Regulation of immune responses depends on interactions between APCs and T cells. Such cellular interactions are mediated by surface molecules including MHC class II Ags (DR) and CD28 ligands B7-1 (CD80) and B7-2 (CD86). Recent evidence indicates that the presence or absence of costimulatory molecules on APCs significantly influences the qualitative and quantitative nature of an immune response. In this report, we analyze two relevant cytokines in skin immunobiology, granulocyte-macrophage (GM)-CSF and IL-10, and demonstrate their effects on cultured dendritic cells obtained from dermis (DDCs) of normal skin and psoriatic lesions.

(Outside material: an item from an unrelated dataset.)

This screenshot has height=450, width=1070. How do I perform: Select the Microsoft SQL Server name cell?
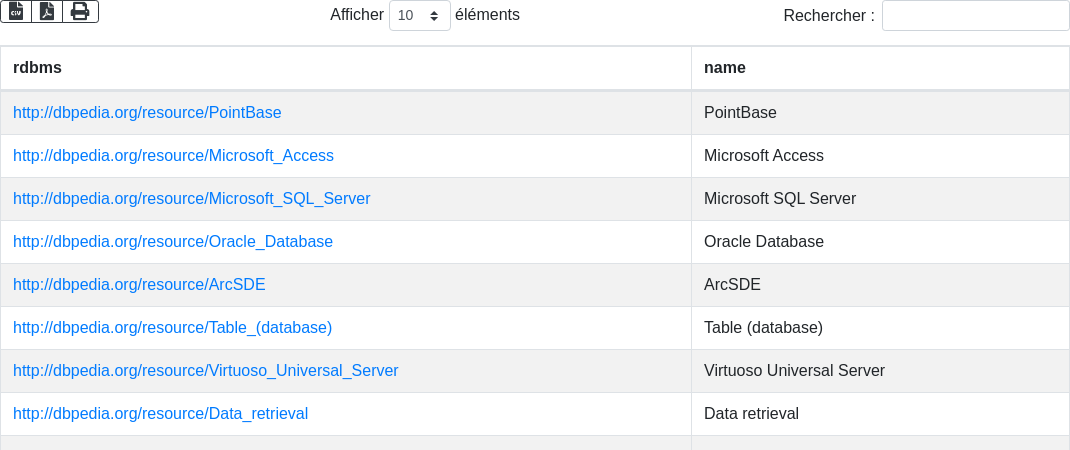(x=779, y=199)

For comparison, the effects on these professional APCs were contrasted with cultured blood-derived monocytes. Normal and psoriatic skin-derived DDCs express high levels of CD86 over CD80, and the overall hierarchy is DR > CD86 > CD80, whereas cultured monocytes express low and equivalent levels of CD80 and CD86. If Ab is added to GM-CSF at the initial period of cultivation, DDCs that emigrate have lower levels of CD86 without any detectable effect on CD80 or DR expression and display a reduced capacity to stimulate either superantigen-driven or alloantigen-responsive T cells. Conversely, by adding GM-CSF to monocytes, CD86 levels are enhanced. When IL-10 was added at the beginning of culture, DDCs had significantly lower levels of CD86, without any effect on CD80 or DR expression, and like anti-GM-CSF-treated cells, these DDCs had approximately a 50% reduction in their T cell-stimulating capacity. In contrast, when monocytes were treated identically with exogenously added IL-10, they retained their relatively low levels of CD80 and CD86 with no detectable change in APC function. Blocking studies of DDC:T cell interaction indicated that CD86 was more important than CD80. Thus, differential expression patterns and functional cytokine responses involving these APC populations may be relevant to skin disorders such as psoriasis, in which discordant patterns of CD28 ligand expression and disordered cytokine networks are present.